- Assignment 1: According to the article on Slovakia's abortion vote, how many abortions did Slovak clinics perform last year?
- Assignment 2: From the article on Slovakia's abortion vote, return word for word the stretch from "Opponents including dozens" through "(Freedom of Choice).".

- Provided passage:
= = = = = = =

BRATISLAVA (Reuters) – Christian lawmakers in Slovakia hope to win parliamentary approval for a tightening of abortion rules in a vote expected on Friday, part of a trend towards more socially conservative policies across parts of central Europe.
If adopted, the new regulation would still allow abortion on demand until 12 weeks but would double waiting periods to 96 hours, ban clinics from advertising services and make women declare their reasons for termination.
Its impact would also be felt in Poland, where rights activists say hundreds, and possibly thousands, of women cross the border to Slovakia every year for terminations that would be illegal or impossible at home.
Proponents say the proposed changes in Slovakia would help women make informed decisions and provide financial support earlier in pregnancy.
“This law is not about preventing abortions, this law is for helping women on social and health issues,” said Milan Vetrak, one of the law’s authors and member of a Christian group elected on the ticket of the main ruling party, Ordinary People.
“It creates room for women to make a decision and make the right one, and creates room for them to get help,” he told Reuters.
Slovakia, unlike the neighbouring Czech Republic, is majority Roman Catholic, though the Church is less influential than in Poland.
Opponents including dozens of human rights groups say it would put women under stress and may force some into accepting unsafe practices.
“This will cause many women to miss the 12-week limit or, as they will feel anxious or under pressure and face administrative barriers, they may decide not to seek an abortion at a health facility,” said Adriana Mesochoritisova from the civic group Moznost volby (Freedom of Choice).
Slovak clinics performed 7,153 abortions last year, including 1,329 on non-residents.
In Poland, the ruling conservatives want to tighten further already restrictive abortion rules, but proposals have led to public protests and no change has been implemented.
Polish government lawmakers and other conservatives have also asked the Constitutional Court to rule on whether abortion in the case of fetal deformities or illness is admissible. A ruling is due in October.
In Hungary, abortion rights are not in focus but parliament has banned people from changing their gender on identity documents as part of a campaign by Prime Minister Viktor Orban to protect traditional Christian values from what he calls “rainbow propaganda” by LGBT activists.
In Slovakia, only 17% of people favour tougher abortion rules, according to a poll published in July.
The new proposal has divided the ruling coalition, with the liberal Freedom and Solidarity party (SaS) expressing dissent.
“As they do not have the support for a total abortion ban, which they would like most, they are trying to put up as many barriers as possible,” said SaS deputy Jana Bitto Ciganikova.
Longer waiting periods or the need to get a second medical assessment – which the proposal wants for medically motivated abortions – would require many women to travel more. This would raise the cost and time pressure, with the heaviest impact falling on poorer women.
Aleksandra, 26, a Polish mother of two, who had an abortion in Slovakia in February, said more restrictions would be wrong.
“(It) makes women even more hopeless, stressed, but those who are sure they want to do it will do it anyway, even if they are forced to travel halfway around the world,” she said.

= = = = = = =

- Stored data:

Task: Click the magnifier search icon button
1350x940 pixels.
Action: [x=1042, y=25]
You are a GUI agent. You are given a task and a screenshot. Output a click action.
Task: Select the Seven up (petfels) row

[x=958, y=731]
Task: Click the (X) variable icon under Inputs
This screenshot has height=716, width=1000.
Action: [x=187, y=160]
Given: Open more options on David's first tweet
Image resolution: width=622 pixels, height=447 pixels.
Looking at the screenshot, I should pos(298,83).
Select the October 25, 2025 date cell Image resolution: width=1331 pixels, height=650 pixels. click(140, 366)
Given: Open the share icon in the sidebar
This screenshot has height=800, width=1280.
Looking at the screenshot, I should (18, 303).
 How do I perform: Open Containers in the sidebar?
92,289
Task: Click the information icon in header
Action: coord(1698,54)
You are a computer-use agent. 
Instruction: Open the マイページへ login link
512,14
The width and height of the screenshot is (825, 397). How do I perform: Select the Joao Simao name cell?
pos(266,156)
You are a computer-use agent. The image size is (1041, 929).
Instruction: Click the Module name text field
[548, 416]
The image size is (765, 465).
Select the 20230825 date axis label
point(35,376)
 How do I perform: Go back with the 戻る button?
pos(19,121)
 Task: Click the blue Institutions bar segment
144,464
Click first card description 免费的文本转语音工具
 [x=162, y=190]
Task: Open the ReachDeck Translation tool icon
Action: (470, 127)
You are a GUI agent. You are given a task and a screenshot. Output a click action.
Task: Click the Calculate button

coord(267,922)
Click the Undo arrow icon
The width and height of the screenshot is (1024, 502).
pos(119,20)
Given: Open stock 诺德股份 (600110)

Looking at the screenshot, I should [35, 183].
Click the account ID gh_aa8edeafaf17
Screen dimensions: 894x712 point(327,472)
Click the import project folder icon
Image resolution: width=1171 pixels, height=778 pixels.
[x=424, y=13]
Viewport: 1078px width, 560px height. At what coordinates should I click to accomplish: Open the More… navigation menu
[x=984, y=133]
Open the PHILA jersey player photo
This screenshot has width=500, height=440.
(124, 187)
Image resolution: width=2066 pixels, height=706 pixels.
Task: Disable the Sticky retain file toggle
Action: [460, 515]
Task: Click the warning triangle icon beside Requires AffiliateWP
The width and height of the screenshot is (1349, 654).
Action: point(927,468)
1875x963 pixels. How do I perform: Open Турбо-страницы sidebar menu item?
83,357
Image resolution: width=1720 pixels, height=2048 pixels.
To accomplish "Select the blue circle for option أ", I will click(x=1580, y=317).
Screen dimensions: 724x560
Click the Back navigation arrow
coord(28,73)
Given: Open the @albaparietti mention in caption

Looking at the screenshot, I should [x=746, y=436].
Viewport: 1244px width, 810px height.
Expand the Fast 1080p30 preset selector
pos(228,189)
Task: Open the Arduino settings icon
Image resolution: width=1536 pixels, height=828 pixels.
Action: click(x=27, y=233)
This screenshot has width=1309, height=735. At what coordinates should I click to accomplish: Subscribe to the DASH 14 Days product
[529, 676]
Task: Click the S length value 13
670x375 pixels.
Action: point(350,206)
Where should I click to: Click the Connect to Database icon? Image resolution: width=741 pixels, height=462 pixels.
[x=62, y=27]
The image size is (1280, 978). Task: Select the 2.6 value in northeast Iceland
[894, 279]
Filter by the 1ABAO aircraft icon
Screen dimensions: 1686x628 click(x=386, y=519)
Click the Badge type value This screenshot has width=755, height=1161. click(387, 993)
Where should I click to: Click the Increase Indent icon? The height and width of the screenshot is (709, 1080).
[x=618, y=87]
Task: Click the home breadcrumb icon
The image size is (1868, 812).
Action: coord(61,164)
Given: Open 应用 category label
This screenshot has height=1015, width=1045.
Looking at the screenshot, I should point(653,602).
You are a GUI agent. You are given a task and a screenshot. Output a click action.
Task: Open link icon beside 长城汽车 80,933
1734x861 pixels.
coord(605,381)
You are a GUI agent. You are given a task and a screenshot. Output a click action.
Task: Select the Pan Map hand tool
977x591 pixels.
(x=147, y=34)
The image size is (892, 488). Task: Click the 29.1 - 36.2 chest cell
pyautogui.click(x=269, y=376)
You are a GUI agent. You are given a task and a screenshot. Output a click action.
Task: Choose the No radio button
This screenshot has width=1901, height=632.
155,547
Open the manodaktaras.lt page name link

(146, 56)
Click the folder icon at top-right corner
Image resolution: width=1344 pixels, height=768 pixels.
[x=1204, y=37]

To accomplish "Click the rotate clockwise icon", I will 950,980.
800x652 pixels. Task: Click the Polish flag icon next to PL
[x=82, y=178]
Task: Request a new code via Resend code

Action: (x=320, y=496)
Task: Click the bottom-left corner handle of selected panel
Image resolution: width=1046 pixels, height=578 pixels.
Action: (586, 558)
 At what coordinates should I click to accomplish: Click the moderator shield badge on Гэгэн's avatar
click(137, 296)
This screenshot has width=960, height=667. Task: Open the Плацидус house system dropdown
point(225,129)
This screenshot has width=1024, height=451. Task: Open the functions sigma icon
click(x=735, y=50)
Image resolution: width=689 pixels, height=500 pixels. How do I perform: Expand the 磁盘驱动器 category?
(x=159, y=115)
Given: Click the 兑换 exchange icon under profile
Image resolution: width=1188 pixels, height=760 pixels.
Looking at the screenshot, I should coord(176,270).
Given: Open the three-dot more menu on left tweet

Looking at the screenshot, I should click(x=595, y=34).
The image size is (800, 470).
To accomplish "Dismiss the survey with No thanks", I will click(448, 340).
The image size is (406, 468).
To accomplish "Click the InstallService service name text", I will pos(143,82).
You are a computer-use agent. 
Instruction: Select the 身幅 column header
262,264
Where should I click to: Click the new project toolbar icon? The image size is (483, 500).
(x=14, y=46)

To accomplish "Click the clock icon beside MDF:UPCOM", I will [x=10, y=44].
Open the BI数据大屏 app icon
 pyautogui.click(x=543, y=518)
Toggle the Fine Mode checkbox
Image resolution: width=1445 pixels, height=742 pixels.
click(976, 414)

= = = = = = =

- Output 1: 7,153

- Output 2:
Opponents including dozens of human rights groups say it would put women under stress and may force some into accepting unsafe practices.
“This will cause many women to miss the 12-week limit or, as they will feel anxious or under pressure and face administrative barriers, they may decide not to seek an abortion at a health facility,” said Adriana Mesochoritisova from the civic group Moznost volby (Freedom of Choice).